Può farci un esempio di menu ideale?

Premesso che un menù ideale non esiste, in quanto ogni persona in base al suo stile di vita, alla presenza o meno di patologie, all’età ed al sesso dovrebbe seguire un piano alimentare personalizzato, posso comunque indicare delle regole di massima. Un “menu ideale” aderente alle regole della sana Dieta Mediterranea dovrebbe prevedere che il 50-55 % di energia giornaliera derivi dai carboidrati (questa percentuale normalmente è maggiore negli sportivi d’elite), il 25-30% dai lipidi ed il 15-20% dalle proteine. Per rientrare in queste percentuali è sufficiente effettuare una prima colazione abbondante, costituita da una bevanda (latte di mucca o vegetale, the, orzo) e cibi glucidici come possono essere il pane, le fette biscottate, i biscotti, i cereali e per chi lo gradisse una modesta quantità di zuccheri (miele, marmellata). A seguire uno spuntino di metà mattina in cui possiamo inserire della frutta fresca, uno yogurt, dei cracker, un piccolo panino con dell’affettato oppure della frutta secca (noci, mandorle, nocciole, pinoli). Il pranzo dovrebbe essere strutturato da un primo piatto (pasta, farro, riso, legumi, patate) condito in modo leggero, un contorno e della frutta. Il pomeriggio una merenda simile allo spuntino di metà mattina.

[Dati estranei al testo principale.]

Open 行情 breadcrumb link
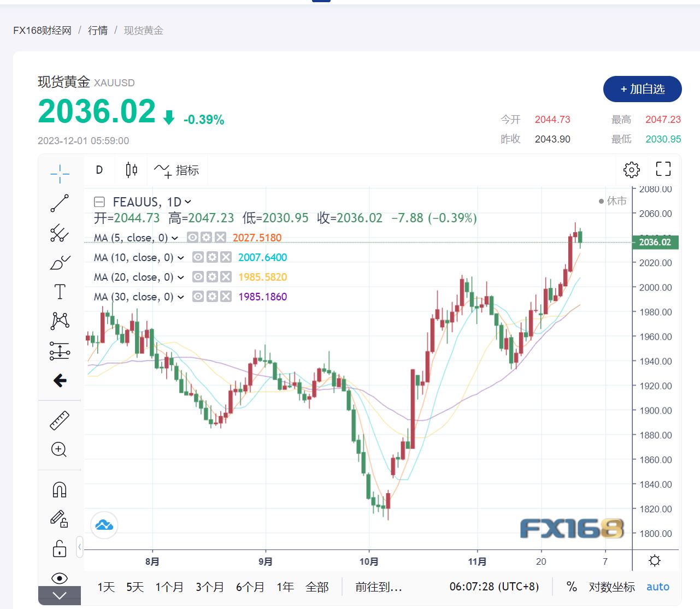[x=98, y=31]
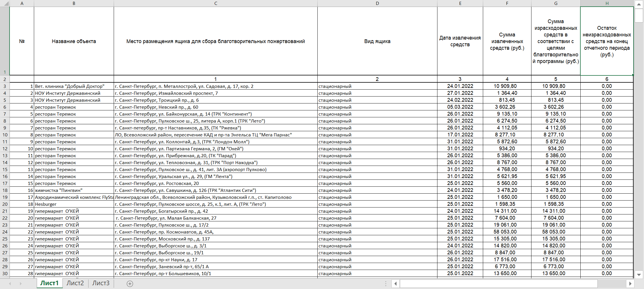Select row 10 header
This screenshot has width=644, height=289.
(x=5, y=135)
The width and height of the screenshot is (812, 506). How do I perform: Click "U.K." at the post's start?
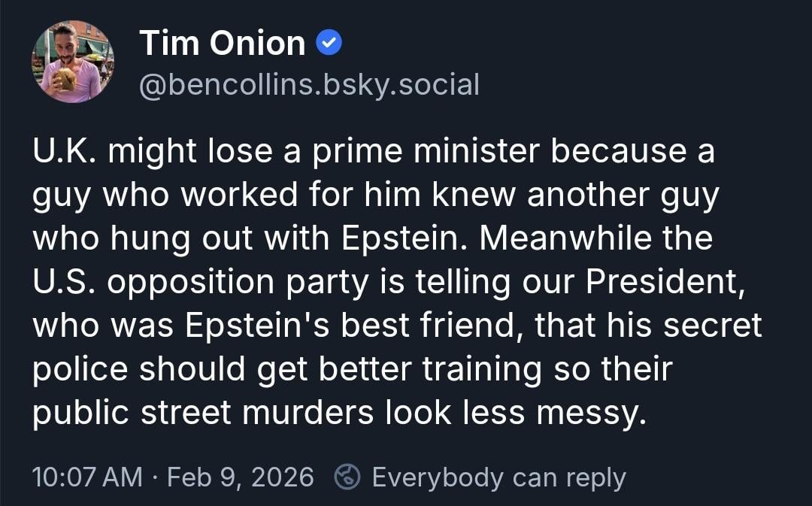63,153
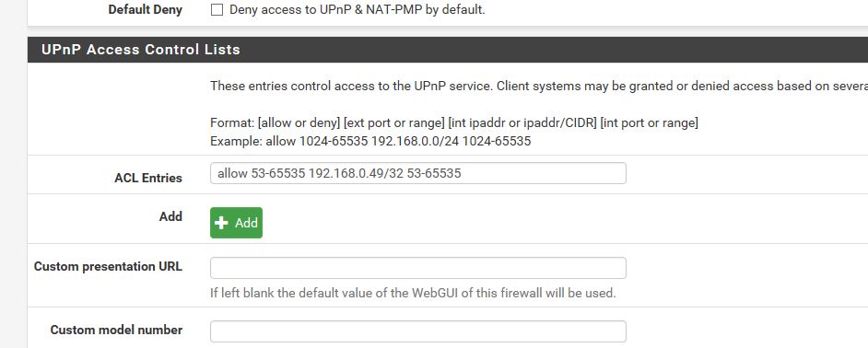Click the "These entries control access" description text
This screenshot has width=868, height=348.
coord(539,87)
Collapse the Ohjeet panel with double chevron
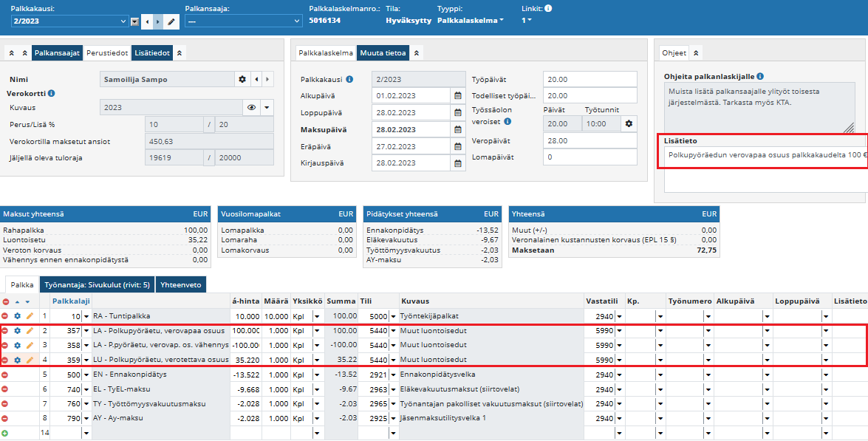 pos(696,53)
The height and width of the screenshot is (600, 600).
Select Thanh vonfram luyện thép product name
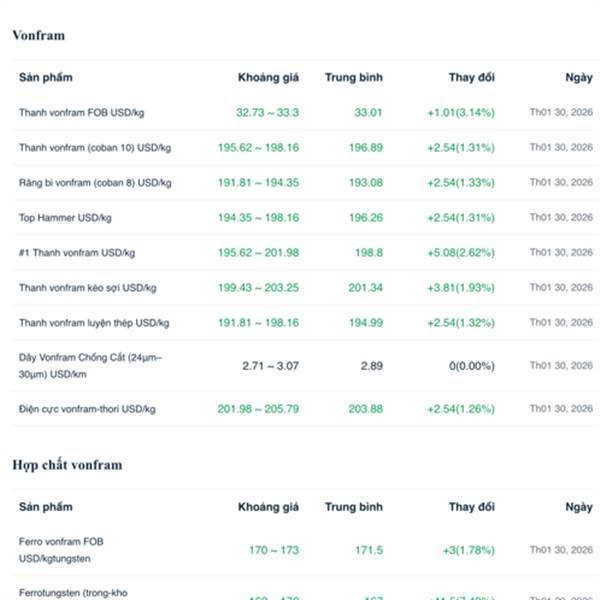click(93, 323)
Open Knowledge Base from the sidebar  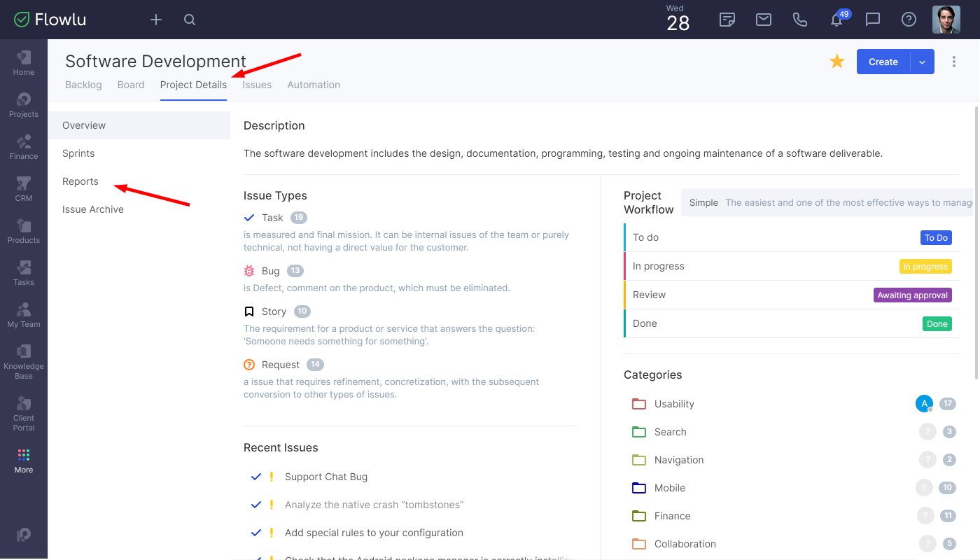(24, 361)
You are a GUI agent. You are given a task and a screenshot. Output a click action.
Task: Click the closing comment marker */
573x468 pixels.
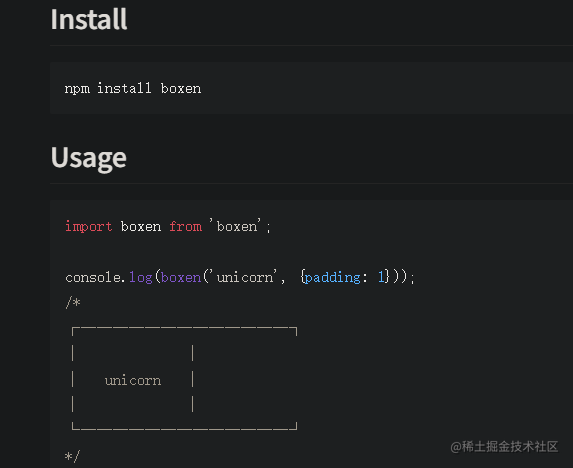[x=72, y=456]
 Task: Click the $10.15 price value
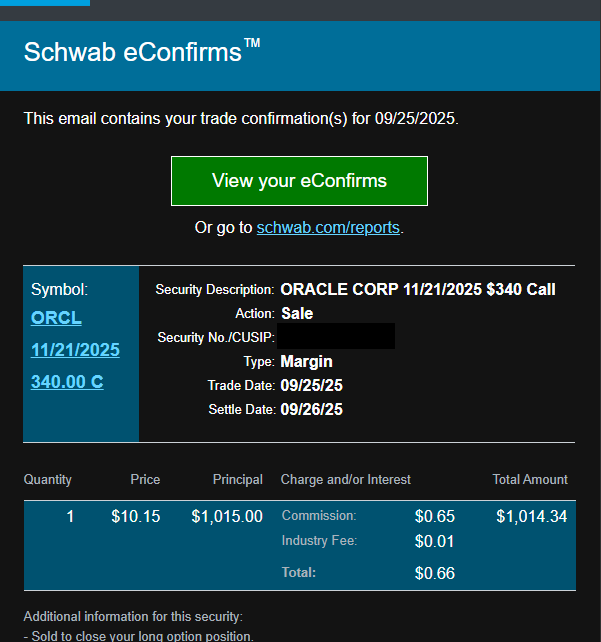pos(135,517)
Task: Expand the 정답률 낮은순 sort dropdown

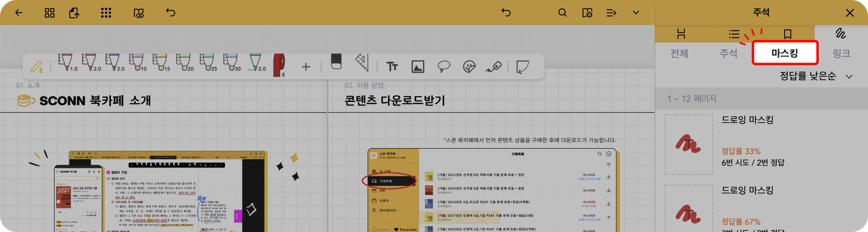Action: coord(816,76)
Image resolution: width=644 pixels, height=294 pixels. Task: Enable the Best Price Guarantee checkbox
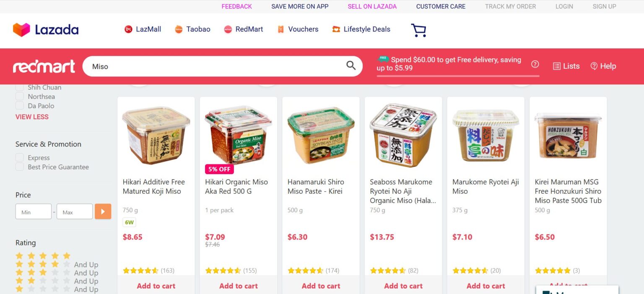20,167
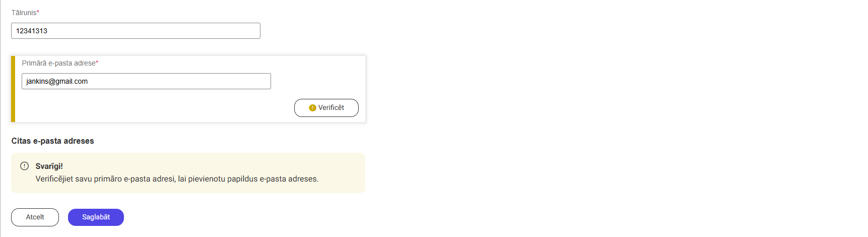Save changes with the Saglabāt button
Screen dimensions: 868x237
[96, 217]
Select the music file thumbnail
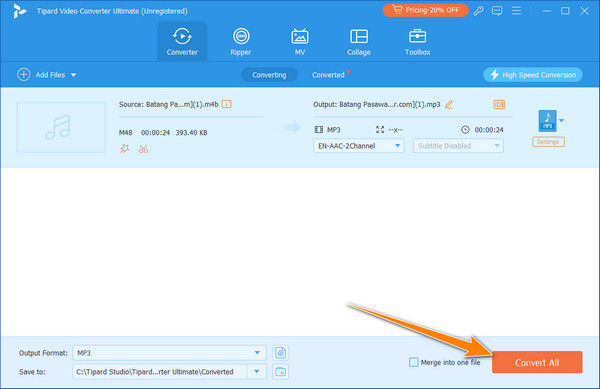 coord(61,127)
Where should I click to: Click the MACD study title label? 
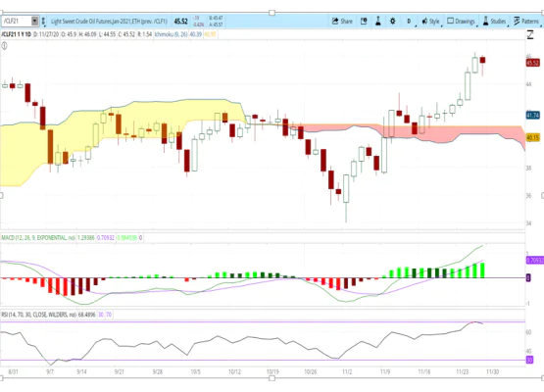(38, 237)
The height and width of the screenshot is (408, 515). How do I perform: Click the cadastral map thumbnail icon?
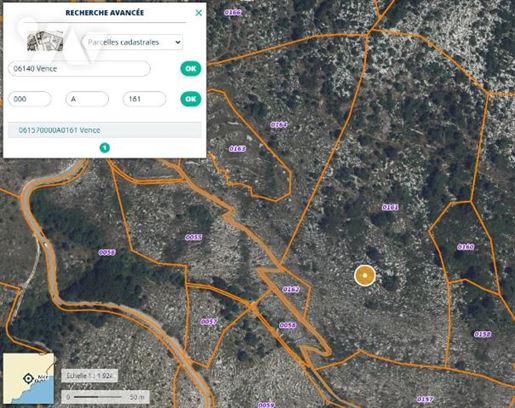[x=45, y=41]
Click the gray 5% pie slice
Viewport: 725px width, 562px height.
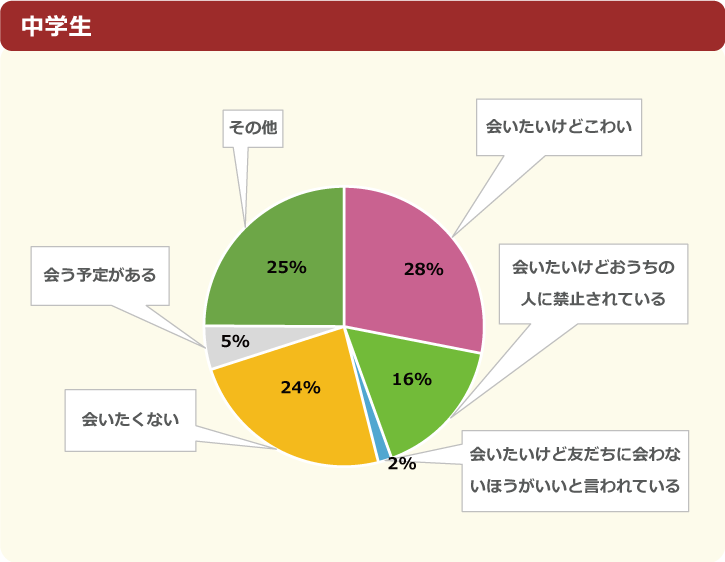pyautogui.click(x=231, y=345)
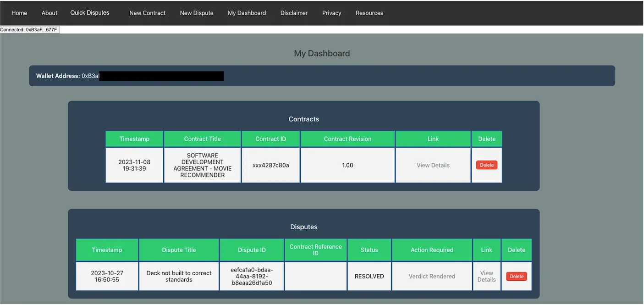This screenshot has width=644, height=305.
Task: Navigate to the Home page
Action: tap(19, 13)
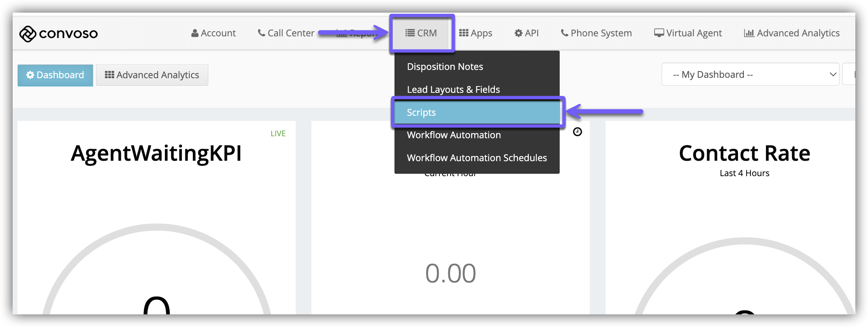Click the Call Center phone icon
The image size is (868, 327).
tap(261, 33)
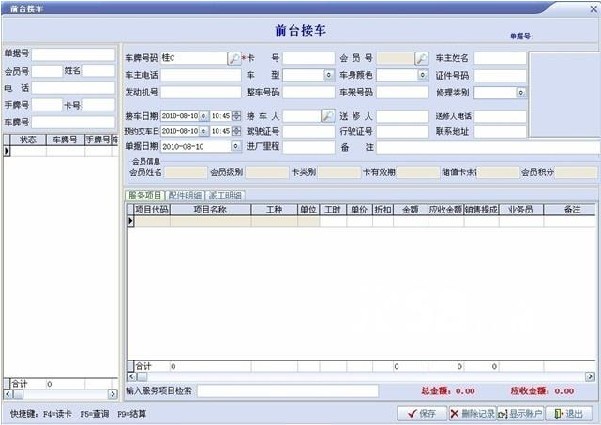Switch to the 服务项目 tab
Image resolution: width=601 pixels, height=425 pixels.
pos(143,195)
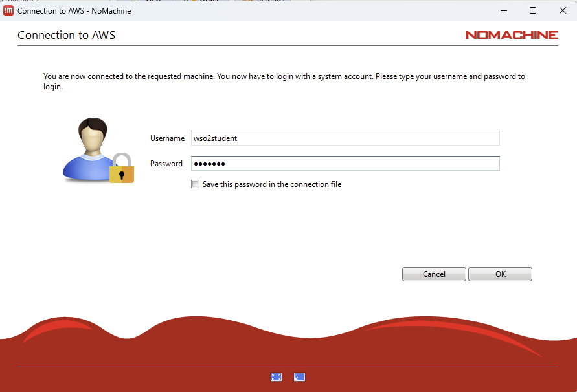Click the golden padlock icon
The image size is (577, 392).
[121, 169]
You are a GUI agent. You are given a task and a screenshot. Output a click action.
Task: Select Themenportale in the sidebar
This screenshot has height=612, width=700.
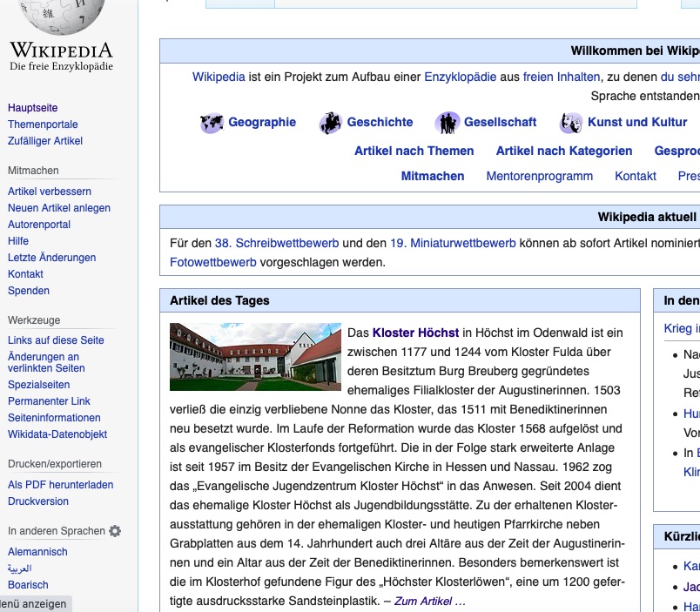[x=43, y=124]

La cena dovrebbe prevedere un piatto proteico, quindi carne, pesce, uova, affettato, formaggio (con l’accortezza di non mischiare tra loro questi cibi), a seguire sempre un contorno di verdure e frutta.

Cosa ne pensa della recente monografia di Iarc e Oms, in cui i salumi sono stati messi addirittura nello stesso gruppo delle sostanze cancerogene?

La precisazione che lei fa nel pormi la domanda è importante. L’Oms ha infatti puntato il dito sulle carni lavorate ed insaccati e non genericamente sulle carni rosse. Per noi “addetti ai lavori” questa notizia è in realtà una “non notizia”. Le correlazioni tra un consumo di questi alimenti ed il rischio di ammalarsi di tumore (in particolare tumore del colon retto e dello stomaco) sono note da anni. Ma cosa ci dicono in realtà questi studi? Che i rischi non sono legati alla carne in se stessa, ma a come questa viene lavorata. In particolar modo sembra che il rischio sia rappresentato dai nitriti e nitrati per quanto riguarda le sostanze contenute e dalla affumicatura e grigliatura per quanto concerne il metodo di cottura. Il mio consiglio in questi casi è usare il buon senso. Nessun cibo, secondo il mio modo di vedere, andrebbe demonizzato in assoluto. Ci sono cibi che andrebbero consumati più frequentemente ed alimenti che andrebbero mangiati con moderazione. I salumi possono essere inseriti in quest’ultima categoria, quindi da nutrizionista mi sento di consigliarne un uso sporadico, ma non certo di eliminarli del tutto dalla dieta.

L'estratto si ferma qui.